Scabies, a common and highly contagious skin infestation, is caused by the mite
Sarcoptes scabiei
var.
hominis
. Identifying individuals with scabies often poses a diagnostic challenge, as its clinical features resemble other dermatologic conditions such as drug reactions, atopic dermatitis, and contact dermatitis. Furthermore, the cutaneous manifestations arise from delayed-type immunologic reactions to the mites and their byproducts, allowing some individuals to carry the mite without showing symptoms. The significant transmissibility of scabies, along with the potential for asymptomatic carriers, creates multiple treatment hurdles for cohabiting individuals, as the failure to treat all close contacts can result in re-infestation.
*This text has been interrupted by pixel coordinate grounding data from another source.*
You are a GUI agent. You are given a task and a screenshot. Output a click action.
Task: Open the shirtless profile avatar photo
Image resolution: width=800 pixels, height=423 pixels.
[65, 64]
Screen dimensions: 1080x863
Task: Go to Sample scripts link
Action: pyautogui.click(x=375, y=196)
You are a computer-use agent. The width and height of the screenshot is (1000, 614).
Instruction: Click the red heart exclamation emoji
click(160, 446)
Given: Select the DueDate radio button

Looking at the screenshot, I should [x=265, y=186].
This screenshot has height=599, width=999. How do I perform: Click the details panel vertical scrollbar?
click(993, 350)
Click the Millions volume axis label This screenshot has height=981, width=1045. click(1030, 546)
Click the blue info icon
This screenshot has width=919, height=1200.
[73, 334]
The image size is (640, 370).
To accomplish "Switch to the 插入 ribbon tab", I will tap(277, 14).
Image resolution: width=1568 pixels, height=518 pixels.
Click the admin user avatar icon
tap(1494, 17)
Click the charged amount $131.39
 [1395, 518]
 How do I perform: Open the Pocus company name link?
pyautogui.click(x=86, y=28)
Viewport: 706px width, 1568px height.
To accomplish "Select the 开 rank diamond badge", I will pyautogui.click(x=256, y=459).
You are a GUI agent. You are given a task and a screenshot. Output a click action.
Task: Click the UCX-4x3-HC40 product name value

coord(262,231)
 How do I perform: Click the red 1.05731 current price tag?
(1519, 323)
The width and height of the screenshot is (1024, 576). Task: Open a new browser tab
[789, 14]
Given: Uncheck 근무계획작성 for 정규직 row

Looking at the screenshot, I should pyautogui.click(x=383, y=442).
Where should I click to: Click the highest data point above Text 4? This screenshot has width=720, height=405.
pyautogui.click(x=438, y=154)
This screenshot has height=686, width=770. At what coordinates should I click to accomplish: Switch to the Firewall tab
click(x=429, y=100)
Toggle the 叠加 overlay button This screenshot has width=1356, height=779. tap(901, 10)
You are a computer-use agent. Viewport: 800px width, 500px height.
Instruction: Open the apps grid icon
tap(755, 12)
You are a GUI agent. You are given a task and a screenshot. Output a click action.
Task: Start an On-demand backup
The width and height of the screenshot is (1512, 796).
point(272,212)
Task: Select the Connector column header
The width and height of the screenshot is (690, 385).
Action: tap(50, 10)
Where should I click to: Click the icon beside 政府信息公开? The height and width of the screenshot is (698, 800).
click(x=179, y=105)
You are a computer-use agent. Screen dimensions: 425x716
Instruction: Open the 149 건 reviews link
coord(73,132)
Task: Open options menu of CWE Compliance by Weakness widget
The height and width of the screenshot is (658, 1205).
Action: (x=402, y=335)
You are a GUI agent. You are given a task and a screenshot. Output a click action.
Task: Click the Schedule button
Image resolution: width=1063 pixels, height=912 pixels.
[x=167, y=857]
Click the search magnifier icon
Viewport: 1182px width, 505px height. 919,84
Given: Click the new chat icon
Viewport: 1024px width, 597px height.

This report presents the case of a 46-year-old Vietnamese male who suffered from a worsening erythematous, scaly, and pruritic rash for four months. Despite being prescribed topical corticosteroids by three different dermatologists, his rash persisted. Upon thorough evaluation, scabies was diagnosed. The patient was treated with scabicidal agents, which initially alleviated his symptoms; however, three weeks later, his symptoms resurfaced. Further investigation revealed that his wife was an asymptomatic carrier who had not received treatment. This case highlights the clinical features, pathogenesis, and treatment options for scabies while emphasizing the importance of promptly identifying and treating all close contacts.